Atrial Tachyarrhythmias and the Cox-maze Procedure in Congenital Heart Disease

Abstract

Atrial tachyarrhythmias, particularly atrial flutter and fibrillation, are commonly associated with congenital heart disease and are a major cause of morbidity and mortality. The Cox-maze procedure, introduced by Dr. James Cox in 1987, is effective at controlling atrial fibrillation in structurally normal hearts. Though the Cox-maze procedure has been used for atrial tachyarrhythmias in patients with congenital heart disease, few studies have looked at its effectiveness. A retrospective chart review was performed on 24 patients with congenital heart disease who underwent the Cox-maze procedure at the Medical College of Wisconsin from 2004 through 2010. Mean age at time of Cox-maze procedure for the cohort was 40.9 years (range, 14 to 66 years). The most common congenital heart diseases among the patients included tetralogy of Fallot (n = 8) and atrioventricular septal defect (n = 4).

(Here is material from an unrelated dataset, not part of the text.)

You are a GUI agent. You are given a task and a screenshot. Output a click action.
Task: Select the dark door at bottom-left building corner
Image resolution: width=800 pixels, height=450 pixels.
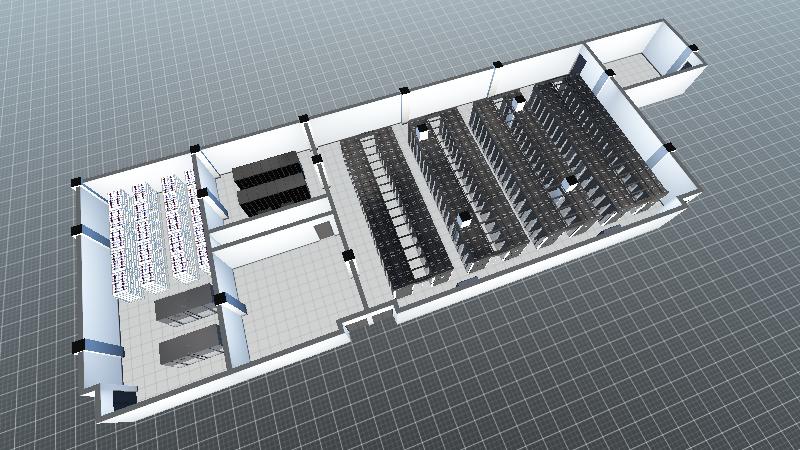coord(123,399)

All patients had concomitant cardiac procedures with the most common being right ventricular outflow tract reconstruction (n = 10), tricuspid valve repair (n = 8), and atrial septal defect repair (n = 7). Prior to the Cox-maze procedure, arrhythmias consisted of atrial flutter or intratrial reentrant tachycardia (n = 19) and atrial fibrillation (n = 5). There were three early postoperative deaths and one late postoperative death. Follow-up was available for 19 of 21 (90%) survivors with a mean length to follow-up from Cox-maze procedure of 2.8 years (range, 0.14-5.7 years). At last follow-up, 14 (74%) of the survivors remained arrhythmia-free. In patients with congenital heart disease and atrial tachyarrhythmias, the majority were rendered arrhythmia-free by the Cox-maze procedure.